* [THE TASK]:
Which lines of the entries contain the string "agent"? Please find them and copy them.

* [INFORMATION PROVIDED]:
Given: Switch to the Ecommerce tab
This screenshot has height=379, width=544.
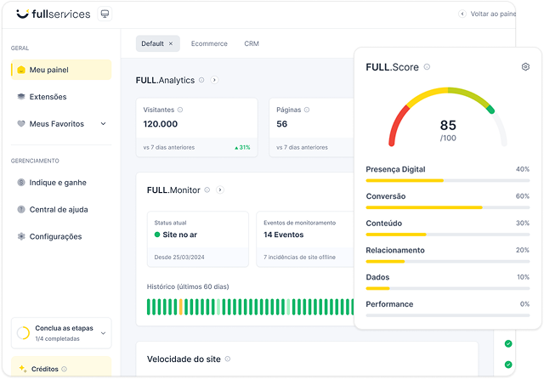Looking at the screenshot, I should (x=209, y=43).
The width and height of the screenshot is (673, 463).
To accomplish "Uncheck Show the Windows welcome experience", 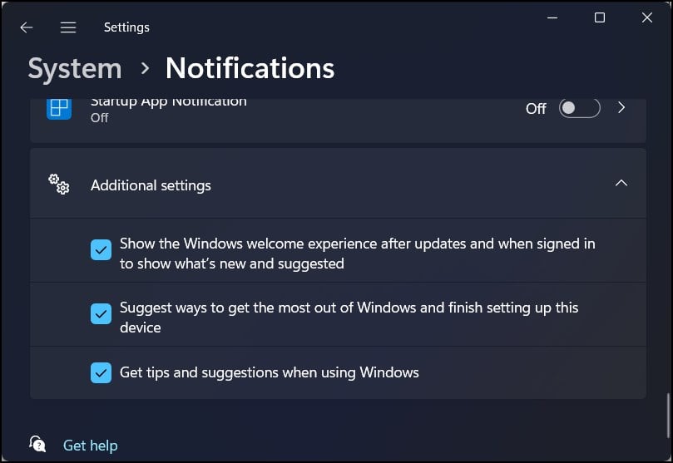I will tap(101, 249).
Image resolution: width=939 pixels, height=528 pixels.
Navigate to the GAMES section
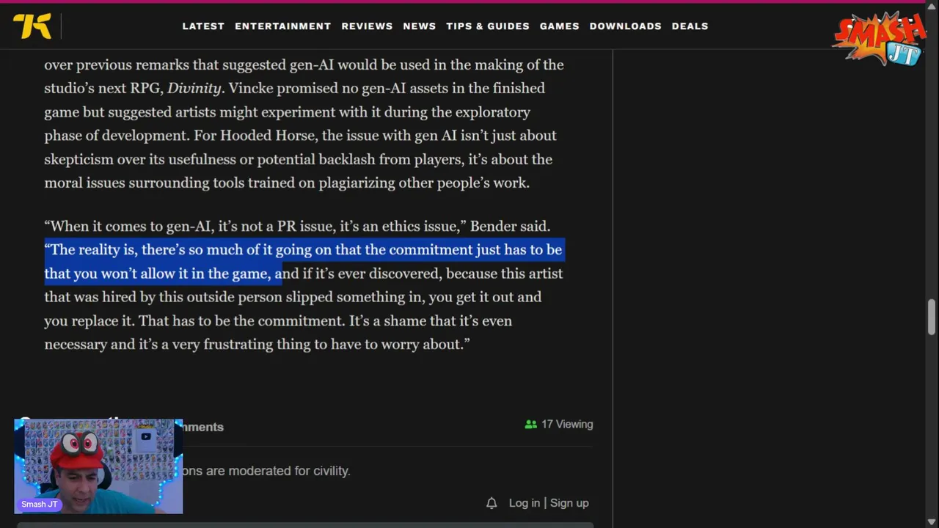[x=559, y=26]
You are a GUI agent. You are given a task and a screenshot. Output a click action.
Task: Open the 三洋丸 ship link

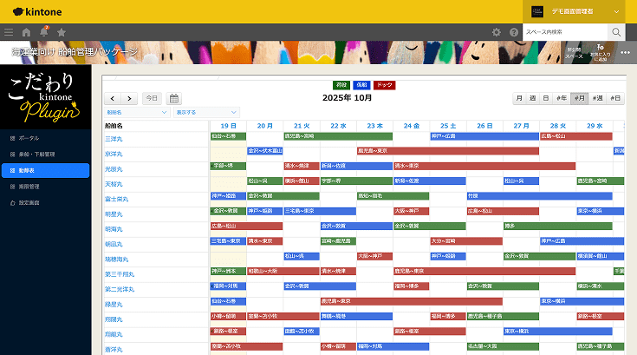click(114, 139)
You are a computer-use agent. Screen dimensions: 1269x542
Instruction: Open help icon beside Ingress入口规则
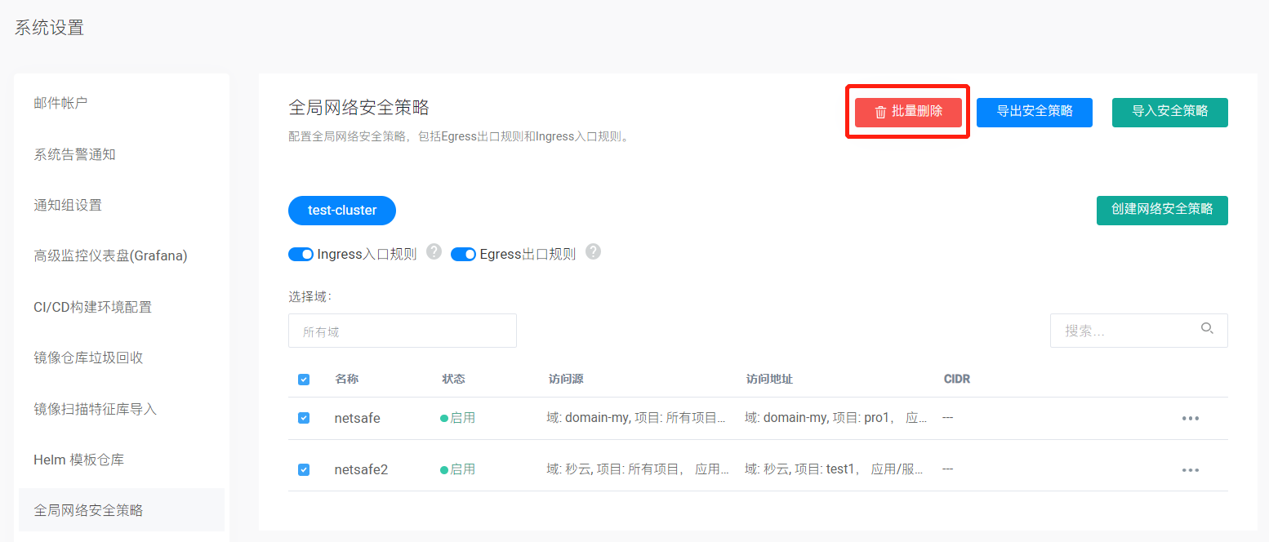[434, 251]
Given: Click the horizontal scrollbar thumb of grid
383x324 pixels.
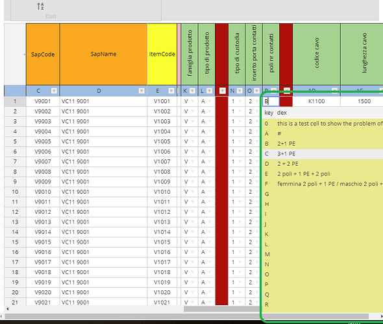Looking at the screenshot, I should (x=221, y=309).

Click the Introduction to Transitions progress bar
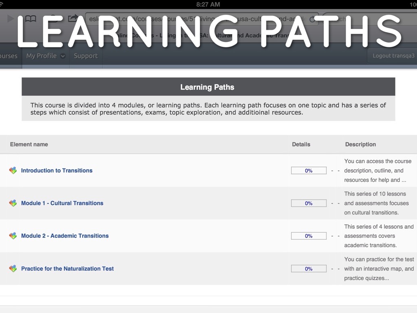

* [SOLUTION FOR THIS PROBLEM]:
You are a GUI agent. You are given a task and a screenshot. Output a click action.
You are a computer-use agent. Screen dimensions: 1269x542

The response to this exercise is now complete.